The Thai hostess equally acts in the sphere of illusion but in a much more involving way: she is able to totally immerse herself in the role of mistress or girl friend to the extent that the illusion of reality is complete.

There is a sublime element of irony in this: the illusion of romance is almost real and “real” romance is ultimately an illusion. The hostess, the lover and the “real” girlfriend or wife are all acting in a fantasy play. The difference is that the hostess brings an element of artistry to the play, casting an ironic light over the pathos of the “real lovers”. The image of a romantically overcharged Westerner together with a Thai bar girl acting her professional role is loaded with irony. It would take a Luis Bunuel to portray this irony like he did in “That Obscure Object of Desire” with the superb Fernando Rey portraying the aging bourgeois gentleman’s vain attempt to buy the love of the beautiful young object of his lust, evasively and seductively played by Carole Bouquet and by a second actress, the equally beautiful and sensual Angela Molina! Actually I do think that the Bunuel movie quite accurately parallels the odd coupling between the typical Western Romeo and the Thai bar hostess. Indeed many Western males are so singlemindedly focused on Thai women as “objects of their desire” that they, like Bunuels gentleman (and we the public!) fail to detect she can be more than one person – or rather that there really are two persons.

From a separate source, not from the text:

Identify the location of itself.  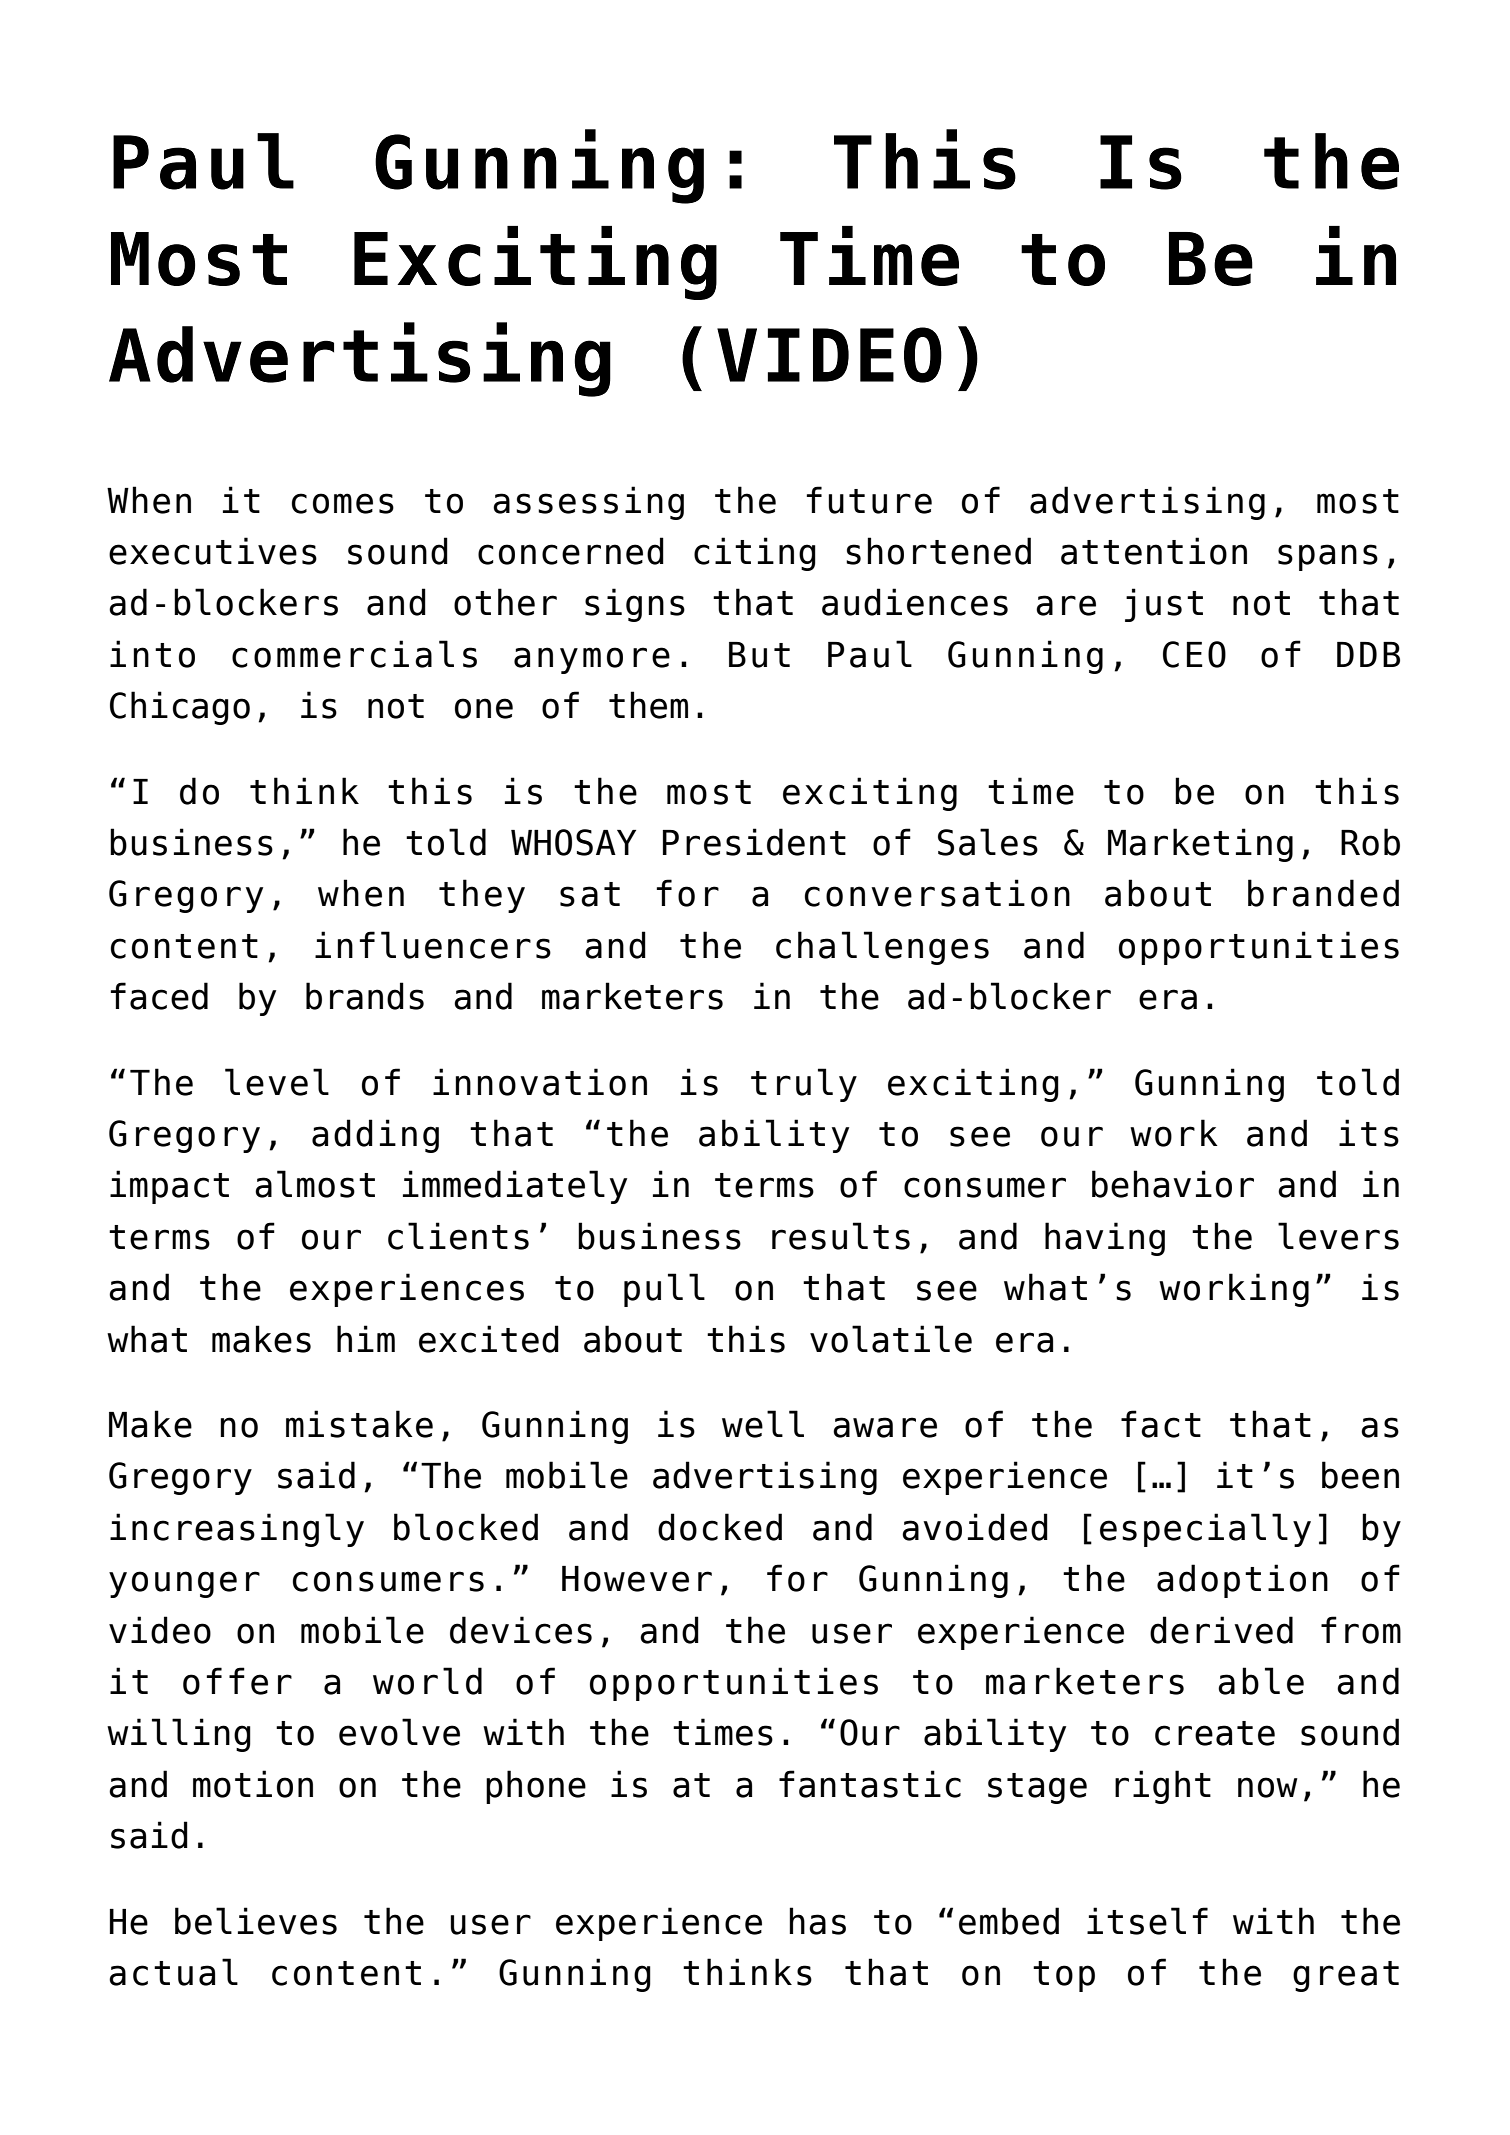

Obviously, it happens that the hostess transcends the frontier between illusion and love and really falls in love with her partner. But then she appears to possess an ingrained sense of the futility of her feelings, to be subconsciously aware of the inevitable illusionism of romance, and quickly adapts to acting her role with a new partner as soon as the previous one has returned to his home country. As to him, he will continue to live under the spell of illusion, maybe sending money to her, buying a house for her and doing other extraordinarily strange things, finally succumbing into pathetic misery until he one day wakes up, hopefully wiser. Or so they say on this web site; frankly I have never heard anything first hand to verify that such utterly eccentric behaviour on the part of the male Westerner is common.

A Bangkok bar hostess carries in her personality and attitude setup all those traits attributable to the Thais in general. This typically means a strong emphasis on surface value in relation to other people, which obviously corresponds well with her professional activities. Surface is the meaning, there is no hidden meaning beneath the surface. The illusion of romance, even the fake of it is all there is; this attitude explains how easily she can act out her emotions as if they were real; indeed, at the moment they are in a way real, though, at the next moment they are gone or, again, directed towards another partner.

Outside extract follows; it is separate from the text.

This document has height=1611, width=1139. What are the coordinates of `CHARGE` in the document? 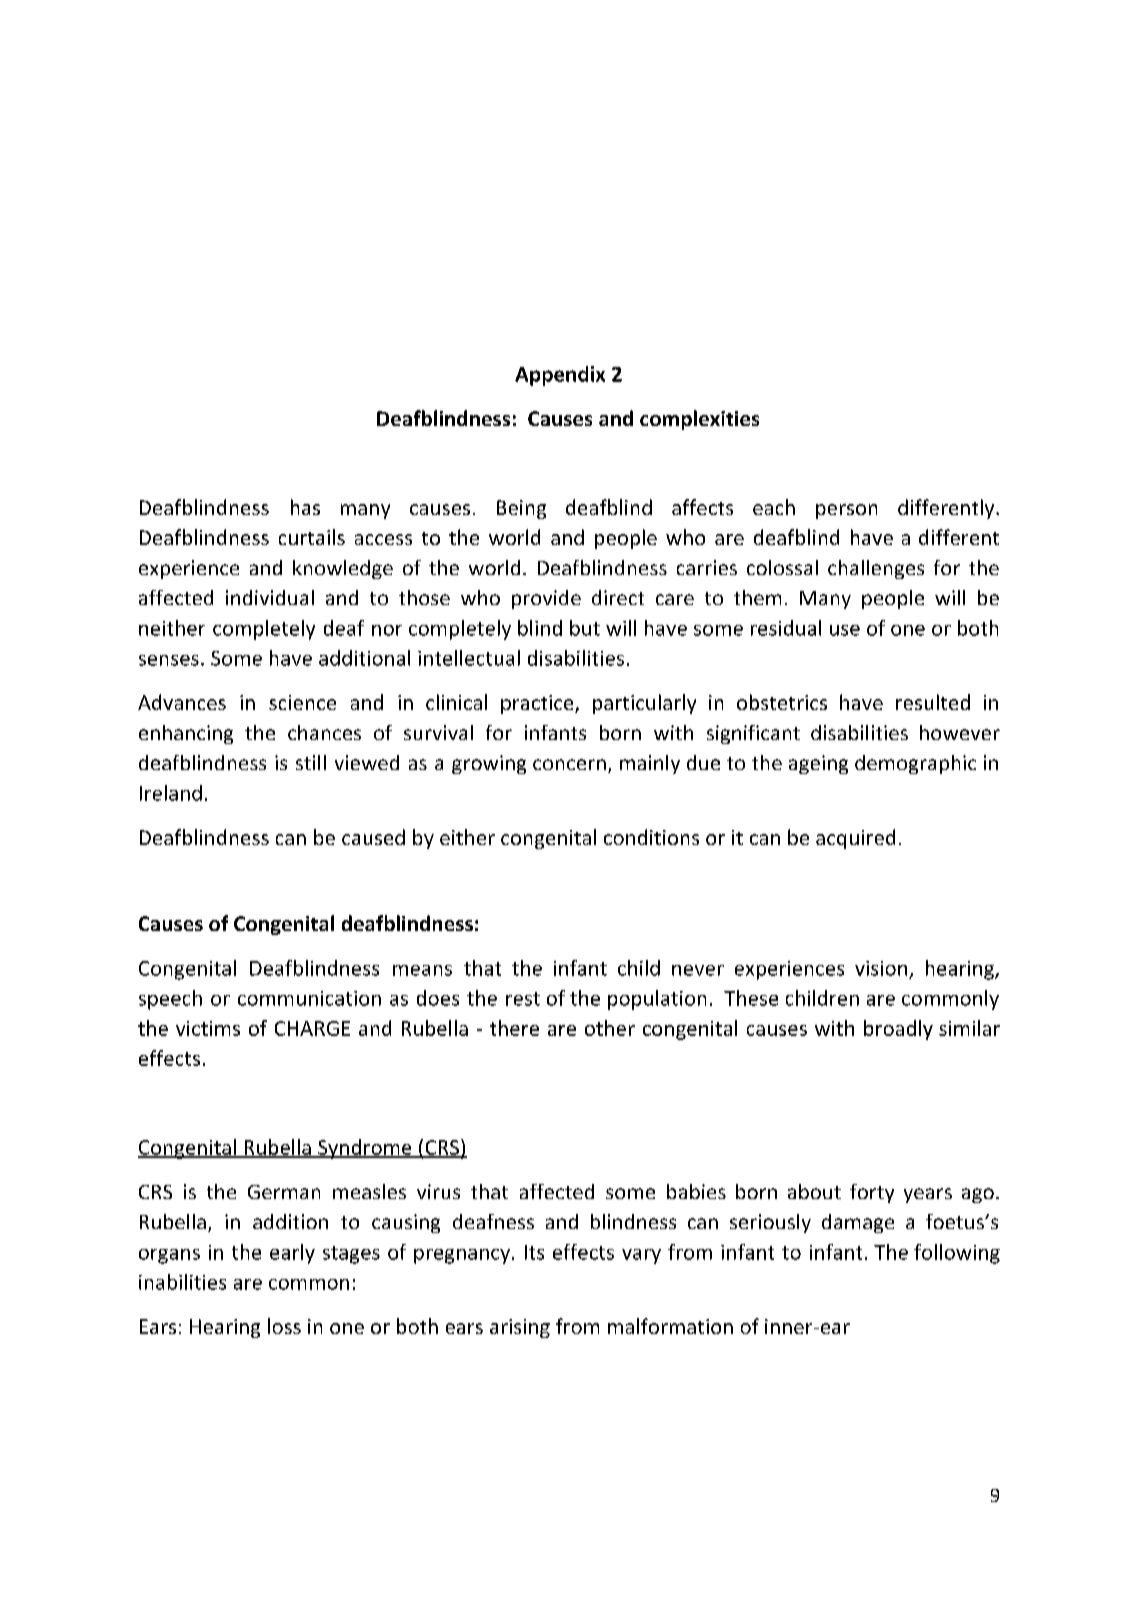 It's located at (312, 1028).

The emphasis on surface values also corresponds with the obsession with face, gaining or – not being an option – losing it. Life on the surface also implies emphasis on appearance such as dress style and behaviour, although coupled with a surprisingly tolerant attitude towards the faux pas commonly committed by the typical Westerner.

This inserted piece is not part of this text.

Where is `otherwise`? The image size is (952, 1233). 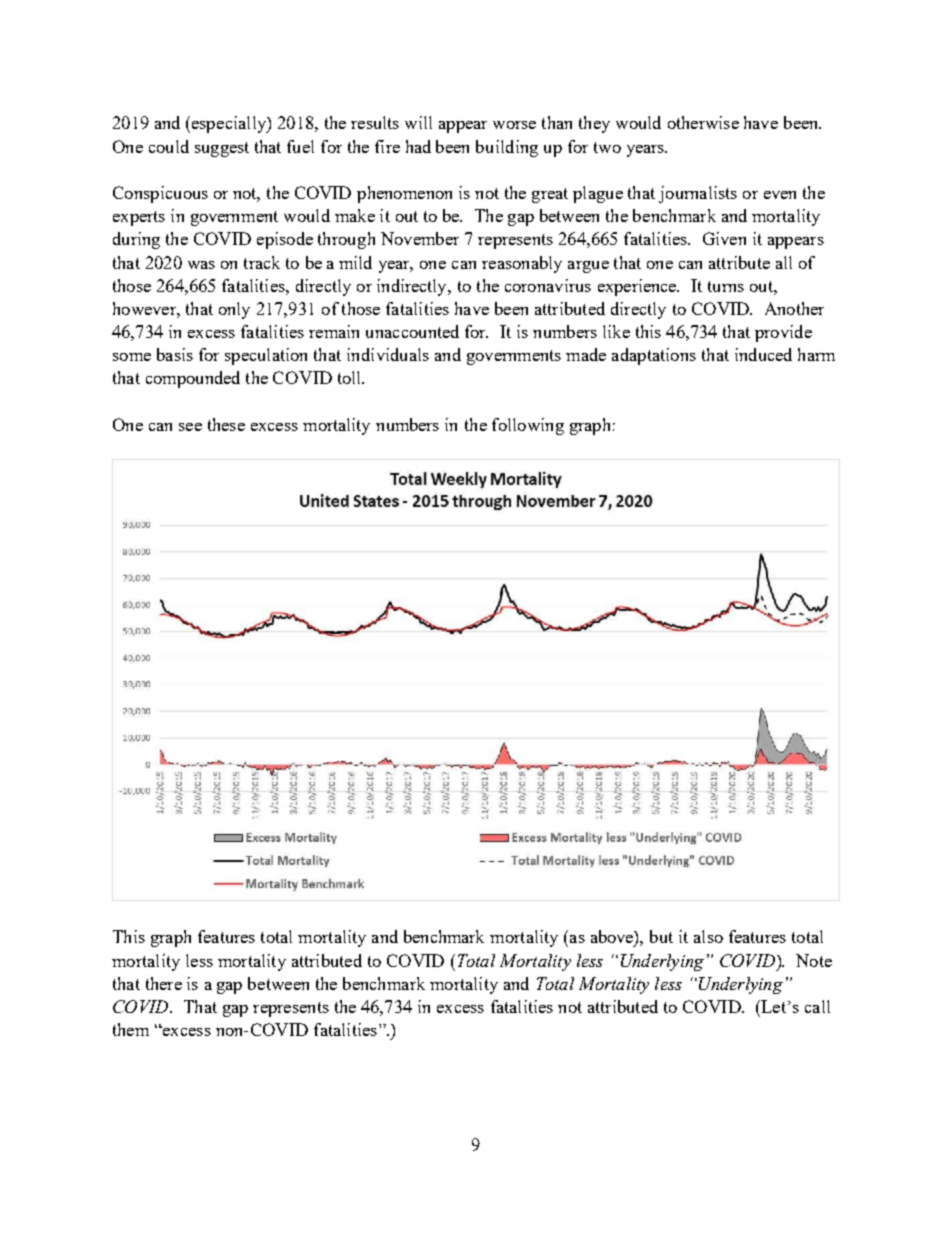 otherwise is located at coordinates (703, 122).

Those are typical text book remarks but this “serious” superficiality affects a hostess’ relations with men. In order to live her life on the surface at its fullest she needs to clean her mind of all “noise”or mental ”garbage” such as problems, sorrows, worries about the present and the future, in short all negative emotions. This cleaning act spills over to her partner as well, adding a certain lightness of spirit to the illusion of romance.

This also means that you cannot expect to involve a Thai bar hostess in a serious discussion about global warming, German domestic politics or gender theory – or in fact about any “serious” matter at all – but then, why would you want to?

Stickman's thoughts:

Perhaps you should have a shot at writing the ultimate Bangkok novel?